Cold-war Berlin, which all three respondents mention in different contexts, is a good example: its status was always the outcome of a trial of strength. In one instance, in 1948-9, the West proved ready, via a massive airlift, to call the Soviets’ bluff and prevent them from illegally taking over the West’s sectors in the former capital of the Reich. In another instance, the West chose not to resist the completely illegal incorporation of the Soviet-occupied sector (“East Berlin”) into the Soviet-dominated German Democratic Republic.
Another, altogether much less glorious example is the UN’s 1957 deployment of its Blue Helmets, which—as a quid pro quo for an Israeli withdrawal from the Sinai—was supposed to guarantee a state of non-belligerency between Israel and Egypt. When Nasser demanded that the Blue Helmets depart in May 1967, the UN—and the Western powers behind it—immediately complied, thus leaving Israel no other option than to strike and defeat Nasser at the earliest possible moment.
Douglas Feith’s lucid and damning indictment of the U.S. State Department’s ditherings on Israel and Jerusalem bring us to an even deeper question: how reasonable is it for the Jewish state to depend on even its best and most loyal friends? From 1948 on, in terms of public opinion, America has been the most pro-Israel nation in the world. From 1967 on, it has been the world’s most pro-Israel nation in military and political terms as well—to the mutual benefit of both countries. And public support for Israel has steadily improved, reaching a level of about 70 percent in opinion surveys.
And yet, despite all this, as Feith shows, the so-called Arabist faction in the State Department has been able to nurture a more adversarial policy doctrine and, more often than one might think, to implement it.
It has taken a Trump administration finally to align U.S. diplomacy on Jerusalem with the American people’s feelings and wishes.
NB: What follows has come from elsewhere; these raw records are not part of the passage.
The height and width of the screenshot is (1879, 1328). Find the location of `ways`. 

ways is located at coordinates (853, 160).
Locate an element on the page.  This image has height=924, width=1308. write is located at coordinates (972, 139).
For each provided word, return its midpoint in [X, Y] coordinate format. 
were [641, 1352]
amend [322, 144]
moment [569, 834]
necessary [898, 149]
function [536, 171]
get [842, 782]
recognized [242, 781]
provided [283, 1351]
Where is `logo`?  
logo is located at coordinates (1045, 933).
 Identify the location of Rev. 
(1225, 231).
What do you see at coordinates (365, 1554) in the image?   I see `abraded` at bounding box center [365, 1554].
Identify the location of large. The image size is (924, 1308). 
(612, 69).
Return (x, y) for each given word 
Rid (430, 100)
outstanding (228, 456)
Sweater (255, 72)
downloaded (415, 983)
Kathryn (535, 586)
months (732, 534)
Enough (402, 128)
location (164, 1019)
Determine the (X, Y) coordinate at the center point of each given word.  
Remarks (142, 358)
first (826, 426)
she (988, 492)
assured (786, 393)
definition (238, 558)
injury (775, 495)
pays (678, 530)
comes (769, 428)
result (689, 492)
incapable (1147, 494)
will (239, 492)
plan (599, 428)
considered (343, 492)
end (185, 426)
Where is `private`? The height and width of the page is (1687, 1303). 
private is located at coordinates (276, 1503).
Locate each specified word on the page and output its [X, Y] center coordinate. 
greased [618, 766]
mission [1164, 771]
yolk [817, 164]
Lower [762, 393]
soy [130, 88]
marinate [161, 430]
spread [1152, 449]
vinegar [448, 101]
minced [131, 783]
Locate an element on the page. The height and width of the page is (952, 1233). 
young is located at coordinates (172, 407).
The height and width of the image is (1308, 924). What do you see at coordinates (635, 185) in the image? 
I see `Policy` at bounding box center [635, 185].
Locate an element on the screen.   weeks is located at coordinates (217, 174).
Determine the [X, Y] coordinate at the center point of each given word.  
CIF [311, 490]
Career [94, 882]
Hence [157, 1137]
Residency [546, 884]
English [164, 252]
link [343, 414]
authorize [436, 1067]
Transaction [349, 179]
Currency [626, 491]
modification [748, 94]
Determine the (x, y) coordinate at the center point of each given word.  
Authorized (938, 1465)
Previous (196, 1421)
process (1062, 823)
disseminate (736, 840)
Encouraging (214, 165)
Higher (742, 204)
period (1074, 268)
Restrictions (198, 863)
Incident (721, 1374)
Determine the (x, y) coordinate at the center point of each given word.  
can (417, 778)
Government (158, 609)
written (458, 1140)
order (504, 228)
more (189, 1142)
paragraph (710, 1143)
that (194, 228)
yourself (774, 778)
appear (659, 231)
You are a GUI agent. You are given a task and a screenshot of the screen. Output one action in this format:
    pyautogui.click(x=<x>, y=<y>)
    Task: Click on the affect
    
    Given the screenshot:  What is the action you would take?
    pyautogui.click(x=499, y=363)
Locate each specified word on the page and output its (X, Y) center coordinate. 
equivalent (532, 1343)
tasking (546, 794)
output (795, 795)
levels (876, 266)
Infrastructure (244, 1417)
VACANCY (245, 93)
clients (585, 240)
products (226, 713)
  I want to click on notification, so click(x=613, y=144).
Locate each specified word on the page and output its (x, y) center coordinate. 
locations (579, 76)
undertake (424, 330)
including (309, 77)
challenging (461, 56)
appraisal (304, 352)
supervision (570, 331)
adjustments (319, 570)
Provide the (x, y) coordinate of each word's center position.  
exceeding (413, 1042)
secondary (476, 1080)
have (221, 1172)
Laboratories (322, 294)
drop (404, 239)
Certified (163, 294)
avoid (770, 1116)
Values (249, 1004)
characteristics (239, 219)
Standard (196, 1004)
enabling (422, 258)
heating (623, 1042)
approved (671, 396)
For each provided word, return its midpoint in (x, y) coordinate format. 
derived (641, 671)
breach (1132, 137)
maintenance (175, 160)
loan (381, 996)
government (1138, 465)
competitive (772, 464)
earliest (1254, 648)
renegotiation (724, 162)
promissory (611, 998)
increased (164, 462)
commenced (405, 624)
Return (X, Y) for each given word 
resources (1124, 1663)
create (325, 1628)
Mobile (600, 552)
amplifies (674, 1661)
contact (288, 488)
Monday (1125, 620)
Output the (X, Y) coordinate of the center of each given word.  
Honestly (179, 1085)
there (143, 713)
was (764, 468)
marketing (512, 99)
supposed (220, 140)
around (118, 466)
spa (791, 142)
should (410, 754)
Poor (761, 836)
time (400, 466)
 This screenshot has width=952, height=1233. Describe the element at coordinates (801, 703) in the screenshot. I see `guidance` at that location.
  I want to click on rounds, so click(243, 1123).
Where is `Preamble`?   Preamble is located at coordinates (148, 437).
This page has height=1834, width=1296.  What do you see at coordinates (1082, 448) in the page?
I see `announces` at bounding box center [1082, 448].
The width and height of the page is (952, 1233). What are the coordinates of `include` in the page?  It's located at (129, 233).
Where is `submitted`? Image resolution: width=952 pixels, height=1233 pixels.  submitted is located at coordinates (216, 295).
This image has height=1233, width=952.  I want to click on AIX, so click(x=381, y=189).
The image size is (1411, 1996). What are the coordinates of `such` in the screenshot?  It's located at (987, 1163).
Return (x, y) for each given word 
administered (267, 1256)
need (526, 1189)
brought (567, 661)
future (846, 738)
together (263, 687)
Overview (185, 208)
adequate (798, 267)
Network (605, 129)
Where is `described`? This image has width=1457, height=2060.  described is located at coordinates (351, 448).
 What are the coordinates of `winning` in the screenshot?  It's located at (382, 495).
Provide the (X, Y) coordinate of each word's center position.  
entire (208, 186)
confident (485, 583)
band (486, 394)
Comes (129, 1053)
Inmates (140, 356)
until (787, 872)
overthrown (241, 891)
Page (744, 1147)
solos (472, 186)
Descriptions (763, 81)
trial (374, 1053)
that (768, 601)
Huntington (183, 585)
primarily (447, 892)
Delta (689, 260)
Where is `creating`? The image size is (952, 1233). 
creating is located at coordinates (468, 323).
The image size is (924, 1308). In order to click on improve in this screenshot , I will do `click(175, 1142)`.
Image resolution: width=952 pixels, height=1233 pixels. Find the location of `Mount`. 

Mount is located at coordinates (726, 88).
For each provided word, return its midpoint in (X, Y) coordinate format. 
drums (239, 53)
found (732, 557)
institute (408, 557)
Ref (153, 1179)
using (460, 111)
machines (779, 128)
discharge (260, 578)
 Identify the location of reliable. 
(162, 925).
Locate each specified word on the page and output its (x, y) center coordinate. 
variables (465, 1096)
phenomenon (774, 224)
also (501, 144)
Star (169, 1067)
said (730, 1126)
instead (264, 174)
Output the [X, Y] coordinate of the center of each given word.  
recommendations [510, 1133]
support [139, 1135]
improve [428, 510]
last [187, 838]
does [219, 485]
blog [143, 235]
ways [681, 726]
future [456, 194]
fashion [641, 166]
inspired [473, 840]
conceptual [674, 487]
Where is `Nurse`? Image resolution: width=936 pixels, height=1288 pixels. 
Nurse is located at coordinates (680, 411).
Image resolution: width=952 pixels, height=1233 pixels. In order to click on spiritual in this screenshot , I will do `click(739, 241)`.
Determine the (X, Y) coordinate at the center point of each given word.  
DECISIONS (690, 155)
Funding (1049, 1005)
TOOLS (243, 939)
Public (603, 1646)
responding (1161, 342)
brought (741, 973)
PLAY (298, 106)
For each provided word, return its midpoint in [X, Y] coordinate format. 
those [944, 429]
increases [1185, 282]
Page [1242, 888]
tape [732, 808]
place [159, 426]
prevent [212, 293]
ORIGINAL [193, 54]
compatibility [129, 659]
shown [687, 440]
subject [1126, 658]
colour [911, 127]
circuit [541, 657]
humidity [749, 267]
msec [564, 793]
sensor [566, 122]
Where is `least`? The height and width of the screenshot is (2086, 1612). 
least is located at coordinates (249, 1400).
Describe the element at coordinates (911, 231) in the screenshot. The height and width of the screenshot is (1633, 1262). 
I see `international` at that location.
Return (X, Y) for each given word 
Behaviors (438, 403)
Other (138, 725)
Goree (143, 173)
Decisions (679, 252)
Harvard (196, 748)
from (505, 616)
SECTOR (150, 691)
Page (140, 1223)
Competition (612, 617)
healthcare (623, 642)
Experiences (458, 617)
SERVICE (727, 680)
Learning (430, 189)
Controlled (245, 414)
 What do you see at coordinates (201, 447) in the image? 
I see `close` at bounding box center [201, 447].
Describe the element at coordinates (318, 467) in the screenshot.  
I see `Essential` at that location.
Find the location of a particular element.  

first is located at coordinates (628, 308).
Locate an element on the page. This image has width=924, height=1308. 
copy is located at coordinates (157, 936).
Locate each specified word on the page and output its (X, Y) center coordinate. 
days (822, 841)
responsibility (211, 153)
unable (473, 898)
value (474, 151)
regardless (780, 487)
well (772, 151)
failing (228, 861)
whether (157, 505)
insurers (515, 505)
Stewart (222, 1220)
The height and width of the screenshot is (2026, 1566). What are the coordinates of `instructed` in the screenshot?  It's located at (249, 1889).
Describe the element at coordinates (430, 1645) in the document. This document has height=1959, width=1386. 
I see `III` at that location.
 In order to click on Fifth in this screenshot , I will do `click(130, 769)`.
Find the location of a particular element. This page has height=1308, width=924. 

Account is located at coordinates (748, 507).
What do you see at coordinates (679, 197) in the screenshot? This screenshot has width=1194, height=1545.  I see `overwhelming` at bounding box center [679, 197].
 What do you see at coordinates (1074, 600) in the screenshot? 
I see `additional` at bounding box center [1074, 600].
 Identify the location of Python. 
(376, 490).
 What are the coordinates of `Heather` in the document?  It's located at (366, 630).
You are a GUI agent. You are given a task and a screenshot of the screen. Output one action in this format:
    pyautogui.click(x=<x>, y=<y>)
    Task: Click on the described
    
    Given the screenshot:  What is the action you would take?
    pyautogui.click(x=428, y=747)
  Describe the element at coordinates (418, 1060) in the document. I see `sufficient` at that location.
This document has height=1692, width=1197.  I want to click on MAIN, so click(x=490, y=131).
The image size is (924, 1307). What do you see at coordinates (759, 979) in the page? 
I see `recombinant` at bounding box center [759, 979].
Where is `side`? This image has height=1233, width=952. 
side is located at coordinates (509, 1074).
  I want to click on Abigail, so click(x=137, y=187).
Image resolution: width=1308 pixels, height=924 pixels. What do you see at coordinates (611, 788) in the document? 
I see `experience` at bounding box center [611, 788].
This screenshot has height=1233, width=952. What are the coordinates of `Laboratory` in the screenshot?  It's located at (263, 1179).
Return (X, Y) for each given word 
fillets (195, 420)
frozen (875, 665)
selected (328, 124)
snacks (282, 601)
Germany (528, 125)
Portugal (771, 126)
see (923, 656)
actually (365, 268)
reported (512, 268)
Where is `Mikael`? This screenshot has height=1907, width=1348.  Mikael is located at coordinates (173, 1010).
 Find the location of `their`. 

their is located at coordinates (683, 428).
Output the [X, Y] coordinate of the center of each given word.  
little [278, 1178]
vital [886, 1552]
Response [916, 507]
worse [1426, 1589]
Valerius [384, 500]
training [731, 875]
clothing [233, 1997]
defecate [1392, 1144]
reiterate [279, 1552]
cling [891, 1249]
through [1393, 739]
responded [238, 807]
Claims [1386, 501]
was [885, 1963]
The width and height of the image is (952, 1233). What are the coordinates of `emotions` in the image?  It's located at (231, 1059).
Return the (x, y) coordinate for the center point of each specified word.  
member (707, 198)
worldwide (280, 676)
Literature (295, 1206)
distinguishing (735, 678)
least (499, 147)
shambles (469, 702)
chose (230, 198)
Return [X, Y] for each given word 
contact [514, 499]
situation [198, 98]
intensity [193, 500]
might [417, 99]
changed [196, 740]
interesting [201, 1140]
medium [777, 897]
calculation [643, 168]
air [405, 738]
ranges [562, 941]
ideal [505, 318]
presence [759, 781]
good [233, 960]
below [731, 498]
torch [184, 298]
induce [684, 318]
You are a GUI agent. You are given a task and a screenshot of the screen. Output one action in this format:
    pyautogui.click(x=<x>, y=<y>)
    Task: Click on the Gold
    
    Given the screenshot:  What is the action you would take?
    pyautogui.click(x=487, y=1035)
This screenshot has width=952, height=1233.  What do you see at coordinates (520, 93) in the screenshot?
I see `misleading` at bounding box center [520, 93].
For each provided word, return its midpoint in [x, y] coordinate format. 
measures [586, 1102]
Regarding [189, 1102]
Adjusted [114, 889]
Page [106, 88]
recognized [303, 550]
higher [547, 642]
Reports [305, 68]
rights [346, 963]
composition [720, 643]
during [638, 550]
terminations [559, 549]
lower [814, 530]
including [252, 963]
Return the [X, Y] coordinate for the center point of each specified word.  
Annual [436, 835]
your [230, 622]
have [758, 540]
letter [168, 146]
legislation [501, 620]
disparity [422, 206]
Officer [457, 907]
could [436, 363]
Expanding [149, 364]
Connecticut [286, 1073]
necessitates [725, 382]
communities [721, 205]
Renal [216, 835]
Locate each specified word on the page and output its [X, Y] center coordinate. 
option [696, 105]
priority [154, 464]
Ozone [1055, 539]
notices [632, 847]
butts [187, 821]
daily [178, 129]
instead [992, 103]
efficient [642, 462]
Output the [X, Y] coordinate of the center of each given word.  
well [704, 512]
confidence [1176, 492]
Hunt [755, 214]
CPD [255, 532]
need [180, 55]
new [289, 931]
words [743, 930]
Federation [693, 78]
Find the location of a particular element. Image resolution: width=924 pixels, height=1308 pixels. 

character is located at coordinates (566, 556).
What if this extraordinary new way forward is followed in time by a reversion, partial or complete, to longstanding earlier ways? And that is not to take into consideration a worst-case scenario in which one or both national parties become thoroughly infected by radically anti-Israel influences.
In brief, even the close alignment of the United States and Israel can be manipulated—just as, for so long, was international law.
Many years ago, I had an opportunity during a private dinner to discuss the rocky relationship between France and Israel with Michel Debré. A Catholic of Alsatian Jewish origin, Debré—the father of the present French constitution and a former prime minister—was certainly not hostile to Israel. Yet, as one of De Gaulle’s closest confidants and political heirs, he could not repudiate the pro-Arab and anti-Israel line taken by France in the wake of the 1967 war.
I asked him why France, which had recognized East Berlin as the capital of Communist East Germany in spite of many reservations on the basis of international law, was so fastidiously reluctant to recognize Jerusalem, or even only “West Jerusalem,” as the capital of Israel. “Oh,” he replied, “Jerusalem is a special case, you know. . . . It will always be a special case.”
The subtext, clearly, was: whatever international law says, or, if not, whatever is supposedly the French national interest in any given instance.
To me, this sounded very much like a moment of truth.